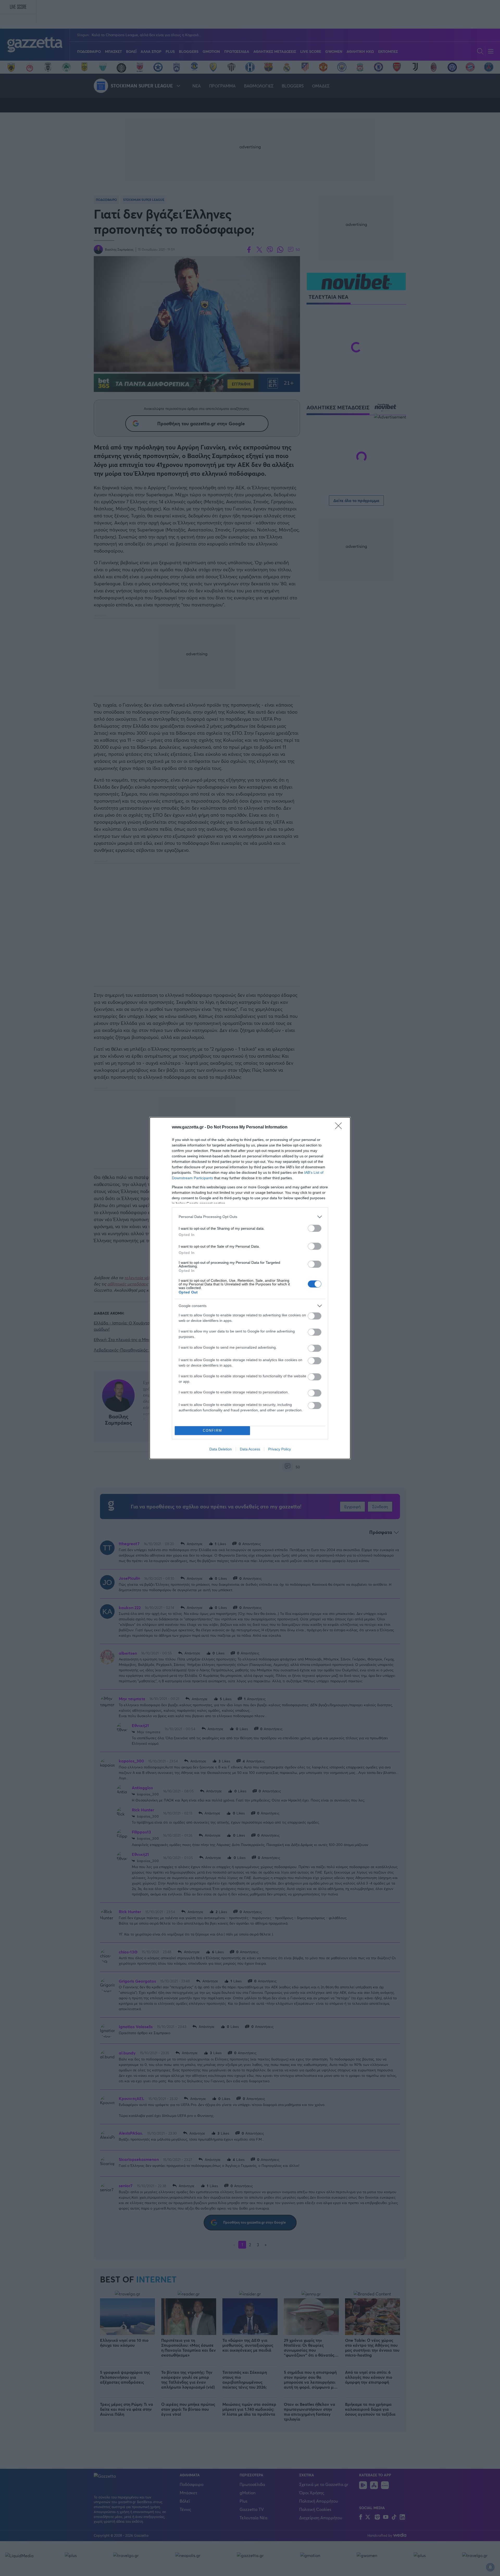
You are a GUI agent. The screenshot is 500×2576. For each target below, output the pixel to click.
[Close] (340, 1127)
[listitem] (250, 1217)
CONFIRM (212, 1430)
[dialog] (250, 1288)
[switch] (314, 1228)
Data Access (250, 1449)
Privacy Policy (279, 1449)
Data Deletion (220, 1449)
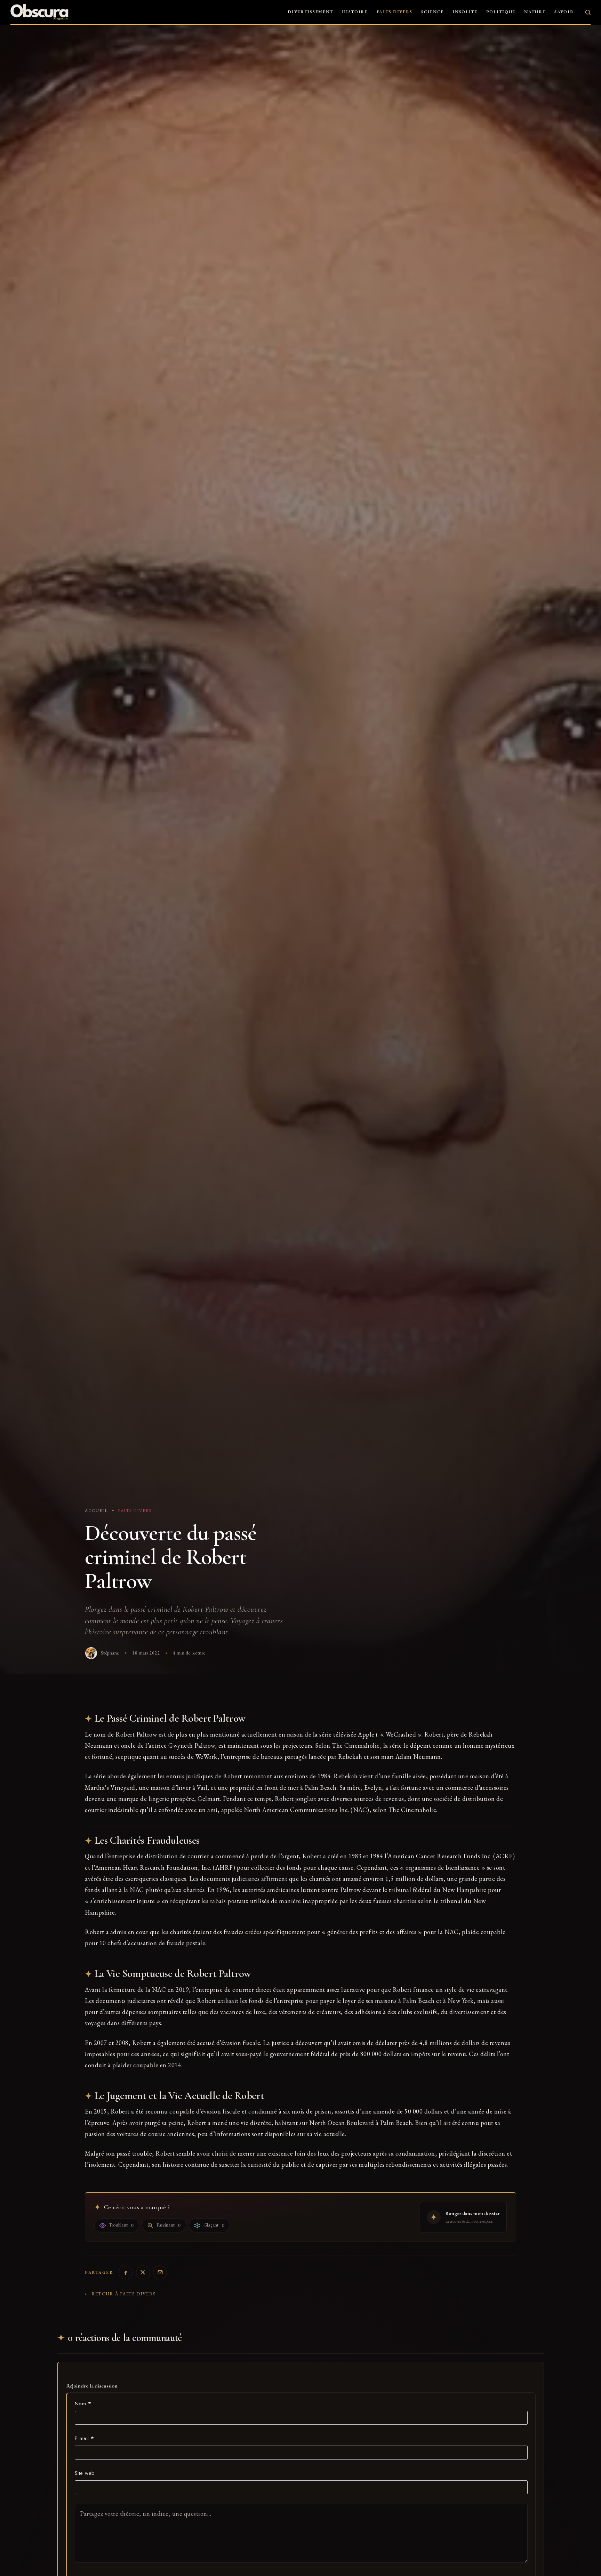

What you need to do: Return all material verbatim, pictures omitted.

Result of the task:
You are a GUI agent. The screenshot is 500×2576. For each target below, output the pixel to click.
[Close] (340, 1127)
[listitem] (250, 1217)
CONFIRM (212, 1430)
[dialog] (250, 1288)
[switch] (314, 1228)
Data Access (250, 1449)
Privacy Policy (279, 1449)
Data Deletion (220, 1449)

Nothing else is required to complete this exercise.